═════ SUPPLIED DATA ═════
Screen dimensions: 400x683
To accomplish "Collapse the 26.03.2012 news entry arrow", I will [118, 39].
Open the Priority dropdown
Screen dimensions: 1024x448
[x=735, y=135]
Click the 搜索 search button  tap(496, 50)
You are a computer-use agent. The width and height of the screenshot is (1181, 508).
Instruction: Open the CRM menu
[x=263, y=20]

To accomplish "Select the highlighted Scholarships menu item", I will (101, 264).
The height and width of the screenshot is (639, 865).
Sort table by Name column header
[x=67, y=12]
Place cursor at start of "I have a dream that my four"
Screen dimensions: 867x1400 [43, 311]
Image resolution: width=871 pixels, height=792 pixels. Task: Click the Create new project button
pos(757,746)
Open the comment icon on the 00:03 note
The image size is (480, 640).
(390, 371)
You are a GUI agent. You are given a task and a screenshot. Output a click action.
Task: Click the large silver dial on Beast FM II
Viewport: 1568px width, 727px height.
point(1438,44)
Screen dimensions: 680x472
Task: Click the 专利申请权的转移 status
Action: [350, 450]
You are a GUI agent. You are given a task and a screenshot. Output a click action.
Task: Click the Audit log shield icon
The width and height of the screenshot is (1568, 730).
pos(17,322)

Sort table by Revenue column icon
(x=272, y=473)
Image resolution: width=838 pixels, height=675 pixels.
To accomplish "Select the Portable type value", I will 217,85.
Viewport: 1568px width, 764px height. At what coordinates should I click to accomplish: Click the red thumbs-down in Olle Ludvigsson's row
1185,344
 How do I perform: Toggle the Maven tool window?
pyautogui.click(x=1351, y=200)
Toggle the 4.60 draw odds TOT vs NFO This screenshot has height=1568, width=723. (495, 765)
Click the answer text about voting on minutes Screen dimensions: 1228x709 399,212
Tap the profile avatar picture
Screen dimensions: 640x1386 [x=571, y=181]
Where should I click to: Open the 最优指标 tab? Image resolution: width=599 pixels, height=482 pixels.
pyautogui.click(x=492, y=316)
═════
- WHAT TO DO -
In the answer, return exactly the lines from the line containing "Place cursor at" to the end of the records above, and no others.

- EXERCISE ANSWER -
Place cursor at start of "I have a dream that my four"
Screen dimensions: 867x1400 [43, 311]
Image resolution: width=871 pixels, height=792 pixels. Task: Click the Create new project button
pos(757,746)
Open the comment icon on the 00:03 note
The image size is (480, 640).
(390, 371)
You are a GUI agent. You are given a task and a screenshot. Output a click action.
Task: Click the large silver dial on Beast FM II
Viewport: 1568px width, 727px height.
point(1438,44)
Screen dimensions: 680x472
Task: Click the 专利申请权的转移 status
Action: [350, 450]
You are a GUI agent. You are given a task and a screenshot. Output a click action.
Task: Click the Audit log shield icon
The width and height of the screenshot is (1568, 730).
pos(17,322)

Sort table by Revenue column icon
(x=272, y=473)
Image resolution: width=838 pixels, height=675 pixels.
To accomplish "Select the Portable type value", I will 217,85.
Viewport: 1568px width, 764px height. At what coordinates should I click to accomplish: Click the red thumbs-down in Olle Ludvigsson's row
1185,344
 How do I perform: Toggle the Maven tool window?
pyautogui.click(x=1351, y=200)
Toggle the 4.60 draw odds TOT vs NFO This screenshot has height=1568, width=723. (495, 765)
Click the answer text about voting on minutes Screen dimensions: 1228x709 399,212
Tap the profile avatar picture
Screen dimensions: 640x1386 [x=571, y=181]
Where should I click to: Open the 最优指标 tab? Image resolution: width=599 pixels, height=482 pixels.
pyautogui.click(x=492, y=316)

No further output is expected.